The skewness measure computed using the quartiles equals:

res2$SKEW.IPW
#> [1] -0.2533333

By specifying “graph” equal to both, the function displays two parallel modified boxplots as in Figure 4, where the plot on the left corresponds to the IPW version and that on the right, to the naive one.

res3=IPW.ASYM.boxplot(hc,x=age,graph="both",main=" ",color="blue",size.letter=0.75)
#> The method used to estimate the dropout probability is  LOGISTIC 
#> IPW Quartiles 
#>  25%    50%   75% 
#>  48.5 53.2 56 
#> Naive Quartiles 
#>  25%    50%   75% 
#>  48.1 53 56 
#> Lower and upper whiskers of the IPW Boxplot 
#>  Lower   Upper 
#>  33.7 60 
#> Lower and upper whiskers of the Naive Boxplot 
#>  Lower   Upper 
#>  33.7 60.5 
#> Skewness measure computed from the IPW  quartile 
#>  -0.2533 
#> Skewness measure computed from the NAIVE  quartile 
#>  -0.2405

Inverse probability weighted and naive boxplots adjusted for skewness of head circumference. The elements res3$out.IPW and res3$out.NAIVE provide the outliers detected by each method.

res3$out.IPW
#> [1] 65.0 60.3 60.5 60.2 60.3
res3$out.NAIVE
#> [1] 65

The values of res3$SKEW.IPW and res3$SKEW.NAIVE are the skewness measures calculated from the IPW quantiles or from the naive ones, respectively.

res3$SKEW.IPW
#> [1] -0.2533333
res3$SKEW.NAIVE
#> [1] -0.2405063

It is worth noticing that the naive boxplot detects only one observation as outlier, while the IPW version identifies five observations as atypical.

References

Brys, G., Hubert, M. and Struyf, A. (2003). A comparison of some new measures of skewness. In Developments in Robust Statistics, ICORS 2001, eds. R. Dutter, P. Filzmoser, U. Gather, and P.J. Rousseeuw, Heidelberg: Springer-Verlag, pp. 98-113.

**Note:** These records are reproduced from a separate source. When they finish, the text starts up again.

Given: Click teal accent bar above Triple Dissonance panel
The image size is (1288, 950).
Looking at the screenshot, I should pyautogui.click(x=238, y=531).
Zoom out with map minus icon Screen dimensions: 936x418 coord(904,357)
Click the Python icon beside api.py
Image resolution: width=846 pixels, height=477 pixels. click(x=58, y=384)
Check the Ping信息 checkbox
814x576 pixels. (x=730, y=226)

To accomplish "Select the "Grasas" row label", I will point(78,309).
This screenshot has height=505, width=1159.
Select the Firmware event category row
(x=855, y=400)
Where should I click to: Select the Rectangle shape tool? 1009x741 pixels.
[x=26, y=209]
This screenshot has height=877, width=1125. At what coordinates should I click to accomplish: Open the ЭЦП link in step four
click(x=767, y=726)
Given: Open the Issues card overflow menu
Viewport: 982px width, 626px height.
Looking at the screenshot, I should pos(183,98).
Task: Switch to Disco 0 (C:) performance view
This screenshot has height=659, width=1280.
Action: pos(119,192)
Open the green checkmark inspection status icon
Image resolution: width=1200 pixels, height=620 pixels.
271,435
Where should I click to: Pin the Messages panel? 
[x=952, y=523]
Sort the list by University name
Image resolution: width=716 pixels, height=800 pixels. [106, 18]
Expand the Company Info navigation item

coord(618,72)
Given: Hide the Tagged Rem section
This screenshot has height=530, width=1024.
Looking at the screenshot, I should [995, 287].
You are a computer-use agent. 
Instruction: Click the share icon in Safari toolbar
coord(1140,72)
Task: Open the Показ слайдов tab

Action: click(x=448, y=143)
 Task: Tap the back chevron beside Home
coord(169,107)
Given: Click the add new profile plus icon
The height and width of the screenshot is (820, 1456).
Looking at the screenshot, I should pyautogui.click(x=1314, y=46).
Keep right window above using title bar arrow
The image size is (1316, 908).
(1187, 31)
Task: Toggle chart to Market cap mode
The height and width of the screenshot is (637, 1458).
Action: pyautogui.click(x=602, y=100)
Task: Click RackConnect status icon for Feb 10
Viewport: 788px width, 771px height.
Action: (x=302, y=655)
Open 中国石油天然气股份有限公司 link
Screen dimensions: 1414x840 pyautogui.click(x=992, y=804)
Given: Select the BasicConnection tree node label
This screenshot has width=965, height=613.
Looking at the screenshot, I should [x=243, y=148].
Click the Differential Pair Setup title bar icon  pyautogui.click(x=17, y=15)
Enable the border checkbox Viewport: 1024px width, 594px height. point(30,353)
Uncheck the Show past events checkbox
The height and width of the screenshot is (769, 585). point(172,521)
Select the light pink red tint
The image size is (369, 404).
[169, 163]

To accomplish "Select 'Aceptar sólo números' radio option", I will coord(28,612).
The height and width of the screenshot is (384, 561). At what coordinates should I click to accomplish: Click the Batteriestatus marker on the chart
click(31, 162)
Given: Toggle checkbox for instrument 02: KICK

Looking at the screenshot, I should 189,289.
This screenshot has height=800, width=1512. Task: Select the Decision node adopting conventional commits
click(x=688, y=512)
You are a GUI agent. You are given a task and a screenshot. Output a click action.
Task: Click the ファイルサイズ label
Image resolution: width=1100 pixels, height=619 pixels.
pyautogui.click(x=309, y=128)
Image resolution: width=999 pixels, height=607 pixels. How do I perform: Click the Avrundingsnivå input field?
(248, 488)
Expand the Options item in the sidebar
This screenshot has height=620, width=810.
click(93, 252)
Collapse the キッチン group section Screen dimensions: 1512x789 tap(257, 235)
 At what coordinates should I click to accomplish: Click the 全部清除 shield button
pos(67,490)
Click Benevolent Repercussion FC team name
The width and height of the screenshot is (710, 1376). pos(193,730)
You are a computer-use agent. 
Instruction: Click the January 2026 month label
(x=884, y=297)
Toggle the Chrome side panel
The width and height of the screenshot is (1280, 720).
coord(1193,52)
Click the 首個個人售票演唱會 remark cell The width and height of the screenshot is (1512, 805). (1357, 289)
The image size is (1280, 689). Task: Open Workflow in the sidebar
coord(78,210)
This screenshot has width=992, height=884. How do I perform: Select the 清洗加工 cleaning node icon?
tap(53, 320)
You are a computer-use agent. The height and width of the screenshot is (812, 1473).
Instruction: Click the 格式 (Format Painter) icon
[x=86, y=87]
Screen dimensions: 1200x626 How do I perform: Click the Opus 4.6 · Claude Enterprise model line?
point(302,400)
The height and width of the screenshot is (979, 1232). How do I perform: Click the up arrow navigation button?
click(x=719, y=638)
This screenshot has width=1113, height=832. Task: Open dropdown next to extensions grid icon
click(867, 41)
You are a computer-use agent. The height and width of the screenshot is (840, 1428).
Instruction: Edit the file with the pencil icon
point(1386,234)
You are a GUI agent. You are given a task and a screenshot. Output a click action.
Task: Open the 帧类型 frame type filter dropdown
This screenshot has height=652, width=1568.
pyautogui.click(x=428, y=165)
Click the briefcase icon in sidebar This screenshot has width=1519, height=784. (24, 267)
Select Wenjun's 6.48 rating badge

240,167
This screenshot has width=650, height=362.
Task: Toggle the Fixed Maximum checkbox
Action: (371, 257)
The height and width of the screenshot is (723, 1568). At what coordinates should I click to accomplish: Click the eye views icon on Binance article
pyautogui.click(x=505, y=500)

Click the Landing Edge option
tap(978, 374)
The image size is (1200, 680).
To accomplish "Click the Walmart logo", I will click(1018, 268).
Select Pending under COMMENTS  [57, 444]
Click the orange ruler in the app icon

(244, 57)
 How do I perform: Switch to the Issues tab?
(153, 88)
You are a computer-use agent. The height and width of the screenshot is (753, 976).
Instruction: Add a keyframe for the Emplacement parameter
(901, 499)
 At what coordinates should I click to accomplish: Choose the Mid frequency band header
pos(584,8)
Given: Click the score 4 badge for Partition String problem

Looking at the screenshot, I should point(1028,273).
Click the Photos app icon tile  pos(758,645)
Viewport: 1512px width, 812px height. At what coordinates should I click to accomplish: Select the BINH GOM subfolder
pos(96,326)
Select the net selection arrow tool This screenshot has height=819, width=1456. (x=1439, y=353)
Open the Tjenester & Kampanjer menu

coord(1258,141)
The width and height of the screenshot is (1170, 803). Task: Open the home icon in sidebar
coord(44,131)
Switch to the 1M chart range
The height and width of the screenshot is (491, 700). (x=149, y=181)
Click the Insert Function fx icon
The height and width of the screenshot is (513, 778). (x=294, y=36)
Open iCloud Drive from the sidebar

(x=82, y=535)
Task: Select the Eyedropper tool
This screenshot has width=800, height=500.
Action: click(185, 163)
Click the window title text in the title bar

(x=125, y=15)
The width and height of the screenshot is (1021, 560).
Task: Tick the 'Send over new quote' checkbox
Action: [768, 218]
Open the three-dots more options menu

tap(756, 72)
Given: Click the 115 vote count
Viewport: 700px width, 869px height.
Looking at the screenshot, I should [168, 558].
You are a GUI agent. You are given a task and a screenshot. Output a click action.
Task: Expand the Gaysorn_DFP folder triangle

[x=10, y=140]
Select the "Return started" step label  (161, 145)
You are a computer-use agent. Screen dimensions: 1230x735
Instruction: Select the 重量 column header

Hinkley, D. V. (1975). On power transformations to symmetry. Biometrika, 62, 101-111.

Hubert, M. and Vandervieren, E. (2008). An adjusted boxplot for skewed distributions. Computational Statistics & Data Analysis, 52, 5186-5201.

Zhang, Z., Chen, Z., Troendle, J. F. and Zhang, J. (2012). Causal inference on quantiles with an obstetric application. Biometrics, 68, 697-706.